In those other episodes, those condoning Trump’s behavior or looking the other way could see offsetting benefits, from their point of view, related to the very issues that the behavior raised. For example, Christian evangelicals, who have constituted a large part of Trump’s base of support, may have winced at his un-Christian personal conduct but saw him serving their religious objectives by appointing anti-abortion judges and being deferential to Israel. The latter policy is seen as furthering the dispensationalist theology in which many evangelicals believe. When Trump moved the U.S. embassy in Israel to Jerusalem—despite this move diminishing further any prospects for resolving conflict over that contested city—he was quite candid about his motive. “That’s for the evangelicals,” he declared.
Similarly, Trump’s effort to overthrow American democracy with his big lie about the 2020 election is less of an offense to those in his party who don’t especially care for democracy anyway than it is to other Americans. Anti-democratic sentiment—to be clear, this is about democracy with a small “d”—and partiality toward authoritarianism have been increasingly heard in Republican Party circles, including in Congress as well as at the state and local level. The underlying perception among party members holding that sentiment is that neither demographic trends nor the way that party policies affect the interests of the majority of Americans augurs well for future Republican prospects in free and fair elections.
With endangerment to national security, there is no similar apparent payoff. Even theocratic authoritarians presumably would like to have security for their theocratic autocracy. Again, party tribalism is the main explanation for condoning behavior by Trump. The hoped-for payoff of having him or someone like him in power—whether that payoff consists of right-wing judicial appointments, pandering to Israel, tax cuts, or other measures—need not be substantively related to the behavior being condoned.
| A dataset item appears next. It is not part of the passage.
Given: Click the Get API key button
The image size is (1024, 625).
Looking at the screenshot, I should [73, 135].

But there is something else in play, and that is a negative attitude toward the national security bureaucracy, the people who work in it, and the secrecy that it necessarily employs. Traditionally most of that negativity has come from the political left, and much of it still does. This is especially true regarding the handling of classified information. It is primarily on the Left that one finds those who have excused the treason of Edward Snowden and portrayed Julian Assange as a hero.
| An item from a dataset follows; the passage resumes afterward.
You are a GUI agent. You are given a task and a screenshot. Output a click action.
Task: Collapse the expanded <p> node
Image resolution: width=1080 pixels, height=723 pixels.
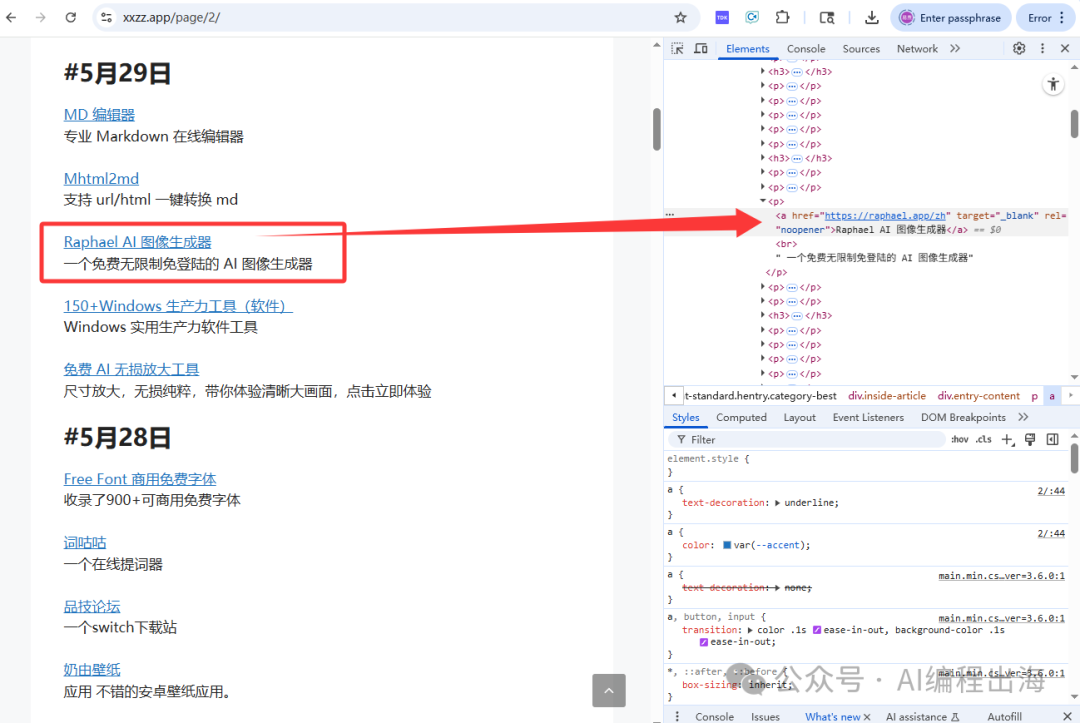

Trump’s conduct has perhaps done more than anything else to engage the Right as a bigger part of attacks on a supposed “deep state,” which is often equated with the national security bureaucracy. An early and big part of this came from Trump’s collision with the intelligence community regarding Russia’s interference on his behalf in the 2016 election. Trump’s flagrant law-breaking regarding the purloined documents has led some of his supporters, who not long ago were proud to stand for “law and order” following talk on the Left about defunding police, to call now for defunding the FBI.
There must be much cognitive dissonance on the Right over all this. But there is yet another background factor that is involved, and that is the degree of security threat, especially from abroad, that the nation faces at any given time. With the end of the Cold War and the onset of the “unipolar moment,” the level of perceived threat to the United States became less than it had been for decades. The 9/11 terrorist attacks brought a different sort of scare about security threats, but with more than two decades having passed without a comparable attack or anything close to it, that effect has faded.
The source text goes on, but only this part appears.